Nimble is no newbie to the social CRM scene, and has been offering its unified social dashboard for several years now. Nimble 3.0, takes the system a step forward, doing its best to develop superpowers. Nimble 3.0 ($15 per month per user, feature-limited free version for personal use only) is not just about organizing your contacts and interactions: It’s about finding the right people to interact with, and making sure you don’t forget to do so.

Nimble 3.0 is not dissimilar to its previous version, and while there are no significant UI changes, in some aspects it looks like a brand new product. The former Activities, Contacts, Deals, Messages,  and Social tabs have been reworked, with the most prominent additions being the Today tab and the Signals tab. The Social tab is missing in action, but your social interactions are still available in other tabs.

As before, Nimble aggregates your online life from Gmail (or any contacts CSV file), Google+, Facebook, Foursquare, LinkedIn, and Twitter, making it equally easy to bore in on a single contact for a wide picture of their online presence, and to keep up with social activities from all your different networks.

The new Today tab is a start page of sorts, featuring engagement opportunities sorted by how good they are (e.g., if a CEO of a big company has a birthday today, that’s better than some lowly worker trying to join your network). It also gives you a nice overlook of tasks due today, and upcoming deals–all of which can be added through Nimble or synced from your Google Calendar. The top of the page features today’s “top 3,” which are a daily choice of interesting contacts pulled from your networks. Every day, you can mark these contacts as important or not, and help Nimble improve. When you mark a contact as important, you get to set a recurring reminder to stay in touch with them, so the connection never falls through the cracks.

The second new tab in Nimble 3.0 is the Signals tab, aimed at helping you pick the signal out from the noise. This is all about social networks, and features as many of them as you added. From here, you can track your notifications, send or schedule status updates or personal messages, and track your own activity; but it also includes the Signals (Beta) tab, which is another way to find important people to engage with.
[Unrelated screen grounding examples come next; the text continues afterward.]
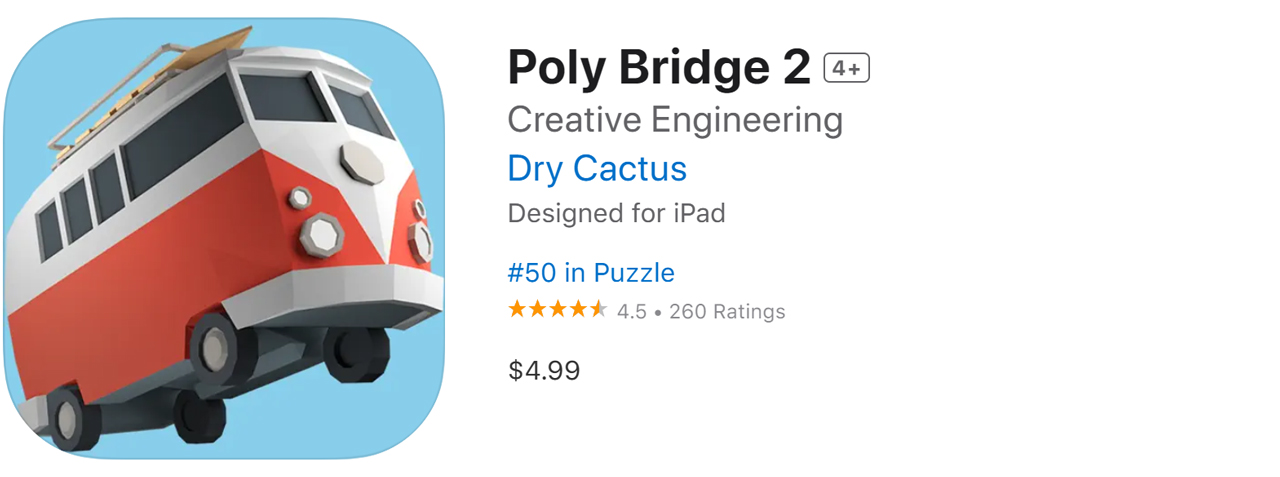Image resolution: width=1280 pixels, height=477 pixels.
Task: Click the Poly Bridge 2 title text
Action: [658, 68]
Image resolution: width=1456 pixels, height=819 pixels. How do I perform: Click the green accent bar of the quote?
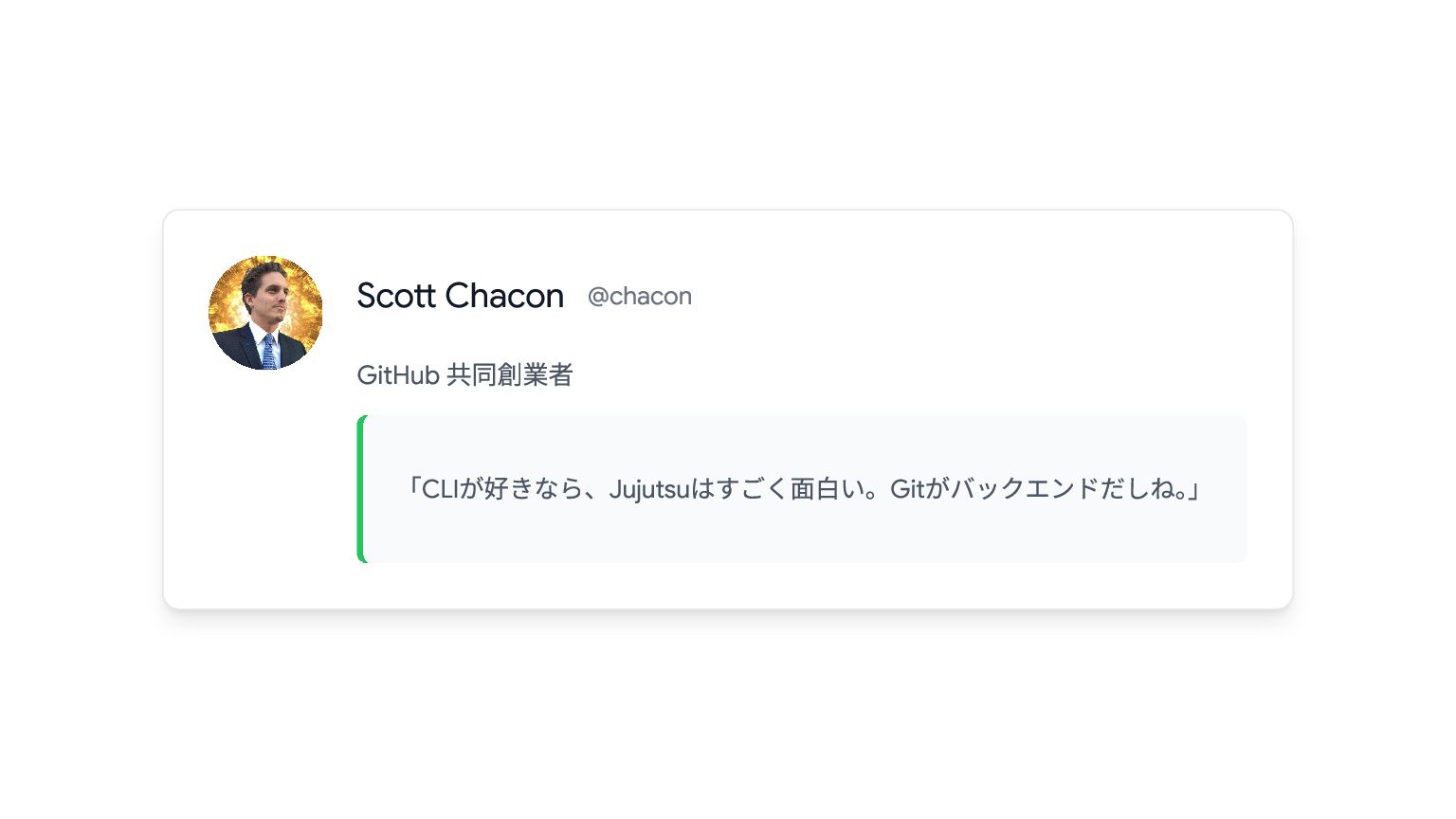pos(361,489)
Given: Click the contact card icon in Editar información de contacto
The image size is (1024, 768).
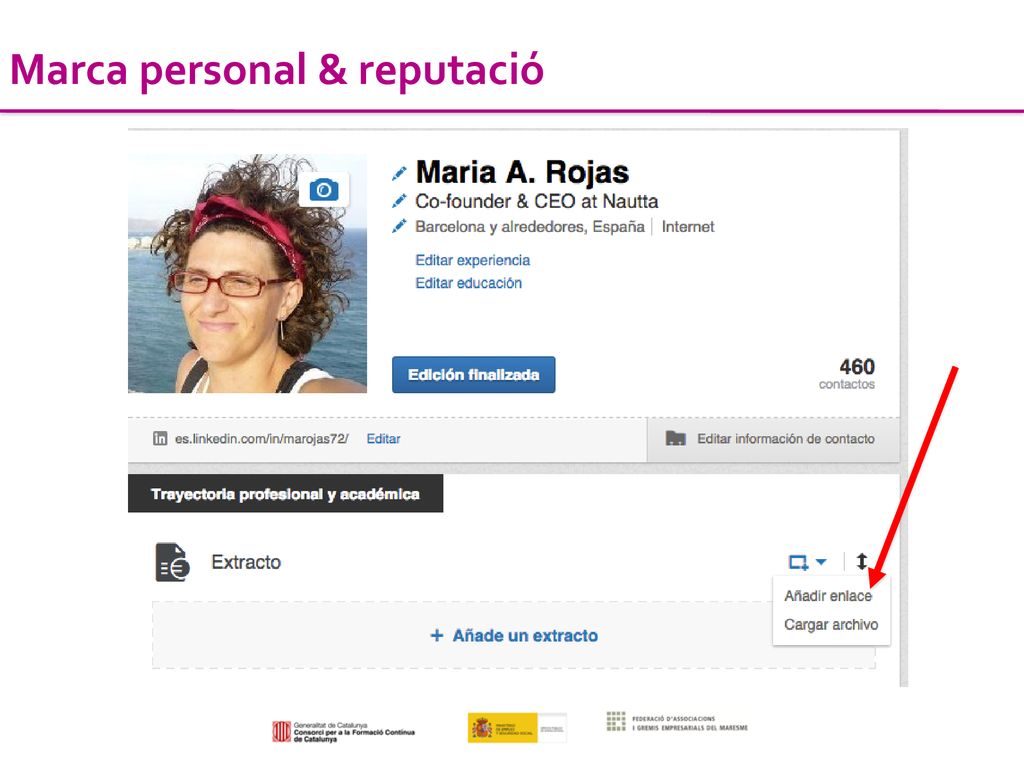Looking at the screenshot, I should click(675, 438).
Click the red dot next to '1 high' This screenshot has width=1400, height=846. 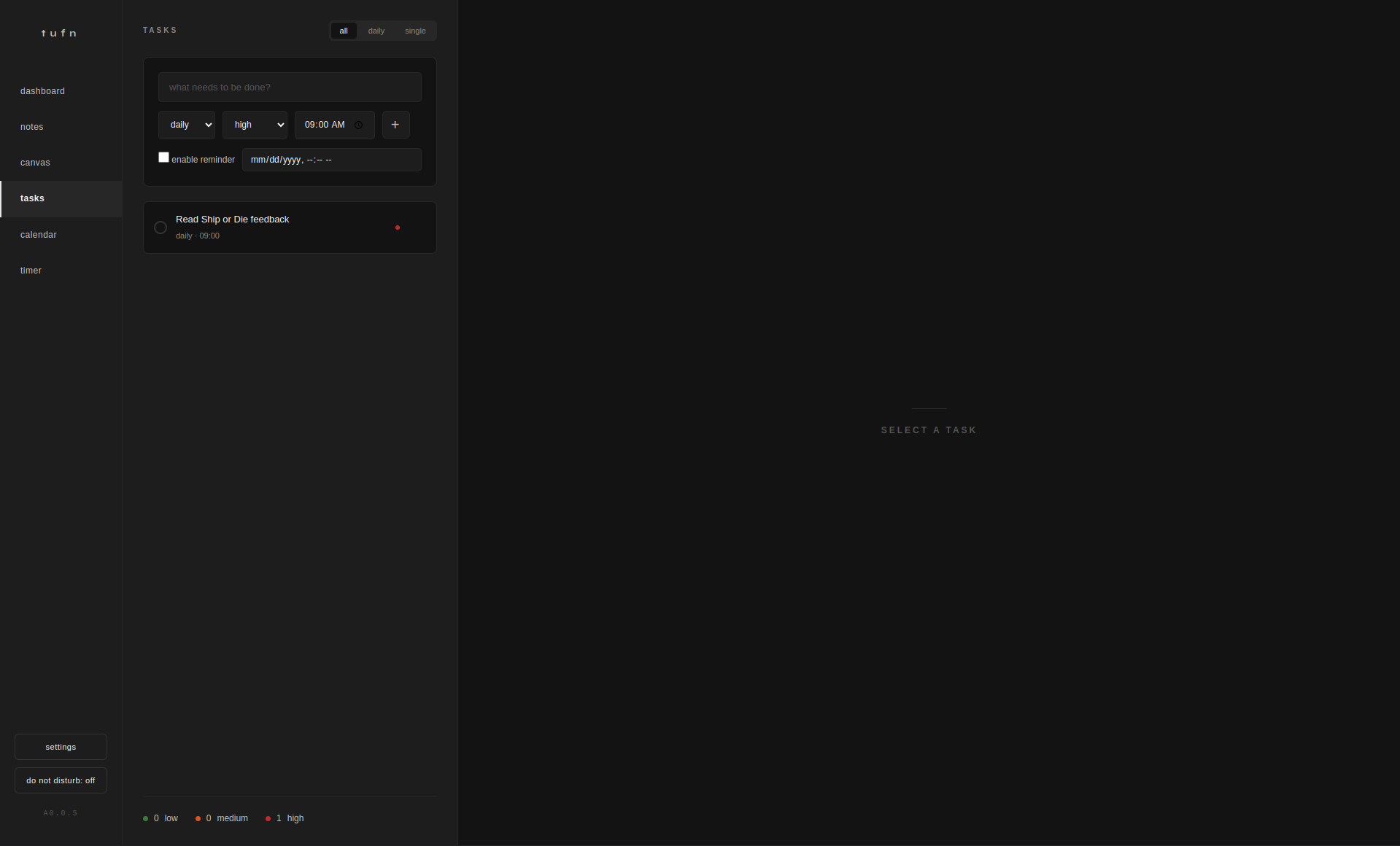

The Signals tab starts by showing you all important events, such as people who mentioned you, new followers, recently job changes, etc. You can then sort this list according  to four different categories (Birthdays, Job changes, New connections, and “RT, tweets, mentions, comments, likes”). You can also view only important people, to narrow things down, assuming Nimble managed to learn who is really important for you.

The last significant new feature in Nimble 3.0 is Search, which is not entirely new, obviously, but was updated to include a sort by last date contacted feature. This is now possible in any contact view—not just when searching—making it easy to see at a glance when any member of the team last contacted this person. The advanced search is pretty powerful, letting you search inside a contact’s name, company, address, social usernames, tags, last contacted date, etc.

Nimble was never really aimed at individuals, but these new features move it even further away from non-business users, and make it even more enticing for companies and teams. Nimble is not a perfect platform, though. Its biggest weakness, in my experience, is a considerable mix-up in contacts management, where I kept being offered the wrong social accounts for my contacts and ended up following random girls on Twitter instead of the contact I was looking at.

Its $15 per user per month pricing is relatively low, but doesn’t include such things a Google Analytics integration. On the other hand, Nimble 3.0 now features integration with a host of new apps such as Quoteroller, MailChimp, Hubspot, Hootsuite, Salesforce, Shopify, and Wufoo, which can easily upgrade its abilities and features.

All in all, Nimble 3.0 is a nice improvement, and while the free trial is now only 14 days long (instead of 30), it’s plenty of time to figure out if it works for you.